12. A device for measuring at least one property of a moving web (W), which device comprises a light source (1 ) for illuminating the web (W) and a camera (2) for detecting the illuminated area of the web (W), the camera (2) and light source (1 ) being placed on opposite sides of the web (W), characterized in that the device comprises an illumination base (10) which is connected to a diode laser radiation source.

13. The device according to claim 12, characterized in that the light source (1 ) is arranged to illuminate the web (W) from the side of its second surface (S2), and the camera (2) is arranged to detect the web (W) from the side of its first surface (S 1 ).

14. The device according to claim 12, characterized in that the illumination platform (10) comprises a window (11 ), and that the illumination platform (10) is placed in the vicinity of the web (W).

15. The device according to claim 12, characterized in that the device comprises a light guide (12) for transmitting the light emitted from the light source (1 ) to the illumination platform (10).

16. The device according to claim 15, characterized in that the light guide (12) is a single optical fibre or a fibre bundle consisting of several optical fibres.

17. The device according to claim 12, characterized in that the illuminating platform (10) is arranged to contact the web (W).

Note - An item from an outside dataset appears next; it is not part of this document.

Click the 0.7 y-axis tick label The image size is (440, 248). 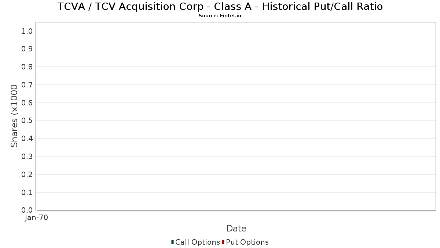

18. The device according to claim 12 or 13, characterized in that the web (W) is arranged to be supported by a supporting means (13) and that the web (W) is arranged to be illuminated through the supporting means (13).

19. The device according to claim 18, characterized in that the illuminating platform (10) is arranged to be in contact with the supporting means (13).

20. The device according to claim 12, characterized in that the device comprises a data processing equipment (4), to which the image material captured by the camera (2) is arranged to be led and which data processing equipment (4) is arranged to determine at least one property of the web (W) from the image material.

21. The device according to claim 20, characterized in that the device comprises a user interface (5) for observing the image material visually and for controlling the data processing equipment (4).

22. The device according to claim 12, characterized in that the device is arranged to measure at least one of the following properties of the web (W): formation, fibre orientation, roughness, and defects in the web.

23. The device according to claim 12, characterized in that the web (W) is one of the following: paper, cardboard or cellulose web.